WORK TO BE COMPLETED:
Reproduce each line of the data below verbatim, from the first line to the last.

PROVIDED MATERIAL:

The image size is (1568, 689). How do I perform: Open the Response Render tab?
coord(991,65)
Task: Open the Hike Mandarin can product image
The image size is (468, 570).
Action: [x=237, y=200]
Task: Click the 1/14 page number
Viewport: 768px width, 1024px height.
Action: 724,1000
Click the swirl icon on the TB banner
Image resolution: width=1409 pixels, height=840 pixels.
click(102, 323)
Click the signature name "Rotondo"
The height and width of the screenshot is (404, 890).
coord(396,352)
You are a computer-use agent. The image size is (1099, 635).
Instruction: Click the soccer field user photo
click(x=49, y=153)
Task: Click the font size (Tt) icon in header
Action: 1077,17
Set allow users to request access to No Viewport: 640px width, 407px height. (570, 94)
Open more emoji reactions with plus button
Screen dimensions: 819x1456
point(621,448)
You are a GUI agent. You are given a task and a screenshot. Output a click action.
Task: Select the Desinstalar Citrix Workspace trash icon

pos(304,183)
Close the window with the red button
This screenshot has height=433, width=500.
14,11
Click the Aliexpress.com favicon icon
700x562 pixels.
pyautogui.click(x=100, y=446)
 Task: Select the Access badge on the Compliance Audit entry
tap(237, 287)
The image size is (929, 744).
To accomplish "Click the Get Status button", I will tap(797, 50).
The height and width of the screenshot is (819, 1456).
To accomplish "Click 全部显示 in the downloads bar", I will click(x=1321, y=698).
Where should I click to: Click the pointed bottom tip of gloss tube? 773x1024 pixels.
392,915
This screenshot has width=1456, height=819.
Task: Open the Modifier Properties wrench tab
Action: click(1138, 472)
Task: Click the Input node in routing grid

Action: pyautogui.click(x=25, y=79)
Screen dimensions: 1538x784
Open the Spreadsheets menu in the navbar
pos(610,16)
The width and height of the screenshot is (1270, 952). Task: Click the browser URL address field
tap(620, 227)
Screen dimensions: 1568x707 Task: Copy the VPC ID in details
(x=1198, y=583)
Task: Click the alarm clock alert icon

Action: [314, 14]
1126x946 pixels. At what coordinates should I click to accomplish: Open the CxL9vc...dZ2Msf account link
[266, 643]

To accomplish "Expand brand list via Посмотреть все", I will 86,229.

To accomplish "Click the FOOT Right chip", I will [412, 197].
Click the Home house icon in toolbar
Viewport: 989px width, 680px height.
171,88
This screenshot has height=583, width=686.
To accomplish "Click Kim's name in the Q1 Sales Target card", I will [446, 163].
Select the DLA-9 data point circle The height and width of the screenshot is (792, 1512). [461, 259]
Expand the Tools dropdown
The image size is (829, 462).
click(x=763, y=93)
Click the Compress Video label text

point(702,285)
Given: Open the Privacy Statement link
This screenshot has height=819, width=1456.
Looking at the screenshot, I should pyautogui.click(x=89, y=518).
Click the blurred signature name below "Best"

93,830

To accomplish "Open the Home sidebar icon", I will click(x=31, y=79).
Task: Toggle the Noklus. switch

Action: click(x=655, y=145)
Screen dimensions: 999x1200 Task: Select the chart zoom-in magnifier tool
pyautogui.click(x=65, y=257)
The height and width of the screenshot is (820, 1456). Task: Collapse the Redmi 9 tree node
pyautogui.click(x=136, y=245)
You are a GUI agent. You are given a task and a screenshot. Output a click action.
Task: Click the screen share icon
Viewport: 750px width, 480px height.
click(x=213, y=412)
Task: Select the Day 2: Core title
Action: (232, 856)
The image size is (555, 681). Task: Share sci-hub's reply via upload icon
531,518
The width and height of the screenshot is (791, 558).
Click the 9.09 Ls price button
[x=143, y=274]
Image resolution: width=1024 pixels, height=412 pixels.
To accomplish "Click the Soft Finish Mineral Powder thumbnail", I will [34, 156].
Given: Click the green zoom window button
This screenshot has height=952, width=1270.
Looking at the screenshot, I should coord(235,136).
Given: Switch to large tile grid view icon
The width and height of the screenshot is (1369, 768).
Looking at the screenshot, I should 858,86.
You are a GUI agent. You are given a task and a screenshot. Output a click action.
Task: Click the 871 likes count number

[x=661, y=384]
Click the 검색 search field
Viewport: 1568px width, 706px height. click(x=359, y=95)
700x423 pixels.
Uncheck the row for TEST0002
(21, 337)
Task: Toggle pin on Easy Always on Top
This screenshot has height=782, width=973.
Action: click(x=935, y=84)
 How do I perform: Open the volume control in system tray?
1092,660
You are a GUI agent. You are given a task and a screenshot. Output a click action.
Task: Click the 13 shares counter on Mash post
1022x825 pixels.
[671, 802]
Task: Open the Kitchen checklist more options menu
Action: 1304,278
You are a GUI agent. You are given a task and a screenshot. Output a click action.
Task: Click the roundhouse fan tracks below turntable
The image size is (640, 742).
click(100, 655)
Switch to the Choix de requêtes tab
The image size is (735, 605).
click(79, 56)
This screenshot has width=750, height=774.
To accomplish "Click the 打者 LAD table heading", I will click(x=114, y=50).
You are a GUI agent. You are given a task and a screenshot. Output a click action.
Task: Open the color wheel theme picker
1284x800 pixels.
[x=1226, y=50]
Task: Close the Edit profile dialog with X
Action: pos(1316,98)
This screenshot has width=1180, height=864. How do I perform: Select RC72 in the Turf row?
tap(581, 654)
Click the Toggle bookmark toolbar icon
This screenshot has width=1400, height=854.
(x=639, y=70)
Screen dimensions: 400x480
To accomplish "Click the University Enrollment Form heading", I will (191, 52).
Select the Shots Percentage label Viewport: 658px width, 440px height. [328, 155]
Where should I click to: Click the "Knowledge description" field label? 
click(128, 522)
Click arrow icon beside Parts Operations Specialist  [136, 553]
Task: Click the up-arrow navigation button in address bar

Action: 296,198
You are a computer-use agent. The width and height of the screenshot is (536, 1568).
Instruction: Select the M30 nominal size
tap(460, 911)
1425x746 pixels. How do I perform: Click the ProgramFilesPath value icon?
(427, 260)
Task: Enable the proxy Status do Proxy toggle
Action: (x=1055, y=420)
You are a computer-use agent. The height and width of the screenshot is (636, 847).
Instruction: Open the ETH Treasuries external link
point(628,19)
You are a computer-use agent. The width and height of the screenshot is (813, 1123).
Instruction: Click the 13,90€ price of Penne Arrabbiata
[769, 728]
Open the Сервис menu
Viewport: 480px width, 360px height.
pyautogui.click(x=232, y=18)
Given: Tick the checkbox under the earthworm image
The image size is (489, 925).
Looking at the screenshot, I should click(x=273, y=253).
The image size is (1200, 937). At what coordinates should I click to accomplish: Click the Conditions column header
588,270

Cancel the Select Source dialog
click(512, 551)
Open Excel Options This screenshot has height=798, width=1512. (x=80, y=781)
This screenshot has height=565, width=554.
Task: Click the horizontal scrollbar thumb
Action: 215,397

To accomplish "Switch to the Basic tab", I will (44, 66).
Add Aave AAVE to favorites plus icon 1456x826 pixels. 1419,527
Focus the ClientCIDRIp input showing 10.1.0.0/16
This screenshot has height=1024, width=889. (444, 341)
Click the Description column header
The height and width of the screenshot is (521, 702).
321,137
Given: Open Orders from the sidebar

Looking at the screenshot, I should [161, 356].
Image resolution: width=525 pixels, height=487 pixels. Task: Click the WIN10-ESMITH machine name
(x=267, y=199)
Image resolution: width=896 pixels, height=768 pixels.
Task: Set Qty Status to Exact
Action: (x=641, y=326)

SOLUTION FOR THIS PROBLEM:
The image size is (1568, 689). How do I perform: Open the Response Render tab?
coord(991,65)
Task: Open the Hike Mandarin can product image
The image size is (468, 570).
Action: [x=237, y=200]
Task: Click the 1/14 page number
Viewport: 768px width, 1024px height.
Action: 724,1000
Click the swirl icon on the TB banner
Image resolution: width=1409 pixels, height=840 pixels.
click(102, 323)
Click the signature name "Rotondo"
The height and width of the screenshot is (404, 890).
coord(396,352)
You are a computer-use agent. The image size is (1099, 635).
Instruction: Click the soccer field user photo
click(x=49, y=153)
Task: Click the font size (Tt) icon in header
Action: 1077,17
Set allow users to request access to No Viewport: 640px width, 407px height. (570, 94)
Open more emoji reactions with plus button
Screen dimensions: 819x1456
point(621,448)
You are a GUI agent. You are given a task and a screenshot. Output a click action.
Task: Select the Desinstalar Citrix Workspace trash icon

pos(304,183)
Close the window with the red button
This screenshot has height=433, width=500.
14,11
Click the Aliexpress.com favicon icon
700x562 pixels.
pyautogui.click(x=100, y=446)
 Task: Select the Access badge on the Compliance Audit entry
tap(237, 287)
The image size is (929, 744).
To accomplish "Click the Get Status button", I will tap(797, 50).
The height and width of the screenshot is (819, 1456).
To accomplish "Click 全部显示 in the downloads bar", I will click(x=1321, y=698).
Where should I click to: Click the pointed bottom tip of gloss tube? 773x1024 pixels.
392,915
This screenshot has width=1456, height=819.
Task: Open the Modifier Properties wrench tab
Action: click(1138, 472)
Task: Click the Input node in routing grid

Action: pyautogui.click(x=25, y=79)
Screen dimensions: 1538x784
Open the Spreadsheets menu in the navbar
pos(610,16)
The width and height of the screenshot is (1270, 952). Task: Click the browser URL address field
tap(620, 227)
Screen dimensions: 1568x707 Task: Copy the VPC ID in details
(x=1198, y=583)
Task: Click the alarm clock alert icon

Action: [314, 14]
1126x946 pixels. At what coordinates should I click to accomplish: Open the CxL9vc...dZ2Msf account link
[266, 643]

To accomplish "Expand brand list via Посмотреть все", I will 86,229.

To accomplish "Click the FOOT Right chip", I will [412, 197].
Click the Home house icon in toolbar
Viewport: 989px width, 680px height.
171,88
This screenshot has height=583, width=686.
To accomplish "Click Kim's name in the Q1 Sales Target card", I will [446, 163].
Select the DLA-9 data point circle The height and width of the screenshot is (792, 1512). [461, 259]
Expand the Tools dropdown
The image size is (829, 462).
click(x=763, y=93)
Click the Compress Video label text

point(702,285)
Given: Open the Privacy Statement link
This screenshot has height=819, width=1456.
Looking at the screenshot, I should pyautogui.click(x=89, y=518).
Click the blurred signature name below "Best"

93,830

To accomplish "Open the Home sidebar icon", I will click(x=31, y=79).
Task: Toggle the Noklus. switch

Action: click(x=655, y=145)
Screen dimensions: 999x1200 Task: Select the chart zoom-in magnifier tool
pyautogui.click(x=65, y=257)
The height and width of the screenshot is (820, 1456). Task: Collapse the Redmi 9 tree node
pyautogui.click(x=136, y=245)
You are a GUI agent. You are given a task and a screenshot. Output a click action.
Task: Click the screen share icon
Viewport: 750px width, 480px height.
click(x=213, y=412)
Task: Select the Day 2: Core title
Action: (232, 856)
The image size is (555, 681). Task: Share sci-hub's reply via upload icon
531,518
The width and height of the screenshot is (791, 558).
Click the 9.09 Ls price button
[x=143, y=274]
Image resolution: width=1024 pixels, height=412 pixels.
To accomplish "Click the Soft Finish Mineral Powder thumbnail", I will [34, 156].
Given: Click the green zoom window button
This screenshot has height=952, width=1270.
Looking at the screenshot, I should coord(235,136).
Given: Switch to large tile grid view icon
The width and height of the screenshot is (1369, 768).
Looking at the screenshot, I should 858,86.
You are a GUI agent. You are given a task and a screenshot. Output a click action.
Task: Click the 871 likes count number

[x=661, y=384]
Click the 검색 search field
Viewport: 1568px width, 706px height. click(x=359, y=95)
700x423 pixels.
Uncheck the row for TEST0002
(21, 337)
Task: Toggle pin on Easy Always on Top
This screenshot has height=782, width=973.
Action: click(x=935, y=84)
 How do I perform: Open the volume control in system tray?
1092,660
You are a GUI agent. You are given a task and a screenshot. Output a click action.
Task: Click the 13 shares counter on Mash post
1022x825 pixels.
[671, 802]
Task: Open the Kitchen checklist more options menu
Action: 1304,278
You are a GUI agent. You are given a task and a screenshot. Output a click action.
Task: Click the roundhouse fan tracks below turntable
The image size is (640, 742).
click(100, 655)
Switch to the Choix de requêtes tab
The image size is (735, 605).
click(79, 56)
This screenshot has width=750, height=774.
To accomplish "Click the 打者 LAD table heading", I will click(x=114, y=50).
You are a GUI agent. You are given a task and a screenshot. Output a click action.
Task: Open the color wheel theme picker
1284x800 pixels.
[x=1226, y=50]
Task: Close the Edit profile dialog with X
Action: pos(1316,98)
This screenshot has width=1180, height=864. How do I perform: Select RC72 in the Turf row?
tap(581, 654)
Click the Toggle bookmark toolbar icon
This screenshot has width=1400, height=854.
(x=639, y=70)
Screen dimensions: 400x480
To accomplish "Click the University Enrollment Form heading", I will (191, 52).
Select the Shots Percentage label Viewport: 658px width, 440px height. [328, 155]
Where should I click to: Click the "Knowledge description" field label? 
click(128, 522)
Click arrow icon beside Parts Operations Specialist  [136, 553]
Task: Click the up-arrow navigation button in address bar

Action: 296,198
You are a computer-use agent. The width and height of the screenshot is (536, 1568).
Instruction: Select the M30 nominal size
tap(460, 911)
1425x746 pixels. How do I perform: Click the ProgramFilesPath value icon?
(427, 260)
Task: Enable the proxy Status do Proxy toggle
Action: (x=1055, y=420)
You are a computer-use agent. The height and width of the screenshot is (636, 847).
Instruction: Open the ETH Treasuries external link
point(628,19)
You are a computer-use agent. The width and height of the screenshot is (813, 1123).
Instruction: Click the 13,90€ price of Penne Arrabbiata
[769, 728]
Open the Сервис menu
Viewport: 480px width, 360px height.
pyautogui.click(x=232, y=18)
Given: Tick the checkbox under the earthworm image
The image size is (489, 925).
Looking at the screenshot, I should click(x=273, y=253).
The image size is (1200, 937). At what coordinates should I click to accomplish: Click the Conditions column header
588,270

Cancel the Select Source dialog
click(512, 551)
Open Excel Options This screenshot has height=798, width=1512. (x=80, y=781)
This screenshot has height=565, width=554.
Task: Click the horizontal scrollbar thumb
Action: 215,397

To accomplish "Switch to the Basic tab", I will (44, 66).
Add Aave AAVE to favorites plus icon 1456x826 pixels. 1419,527
Focus the ClientCIDRIp input showing 10.1.0.0/16
This screenshot has height=1024, width=889. (444, 341)
Click the Description column header
The height and width of the screenshot is (521, 702).
321,137
Given: Open Orders from the sidebar

Looking at the screenshot, I should [161, 356].
Image resolution: width=525 pixels, height=487 pixels. Task: Click the WIN10-ESMITH machine name
(x=267, y=199)
Image resolution: width=896 pixels, height=768 pixels.
Task: Set Qty Status to Exact
Action: (x=641, y=326)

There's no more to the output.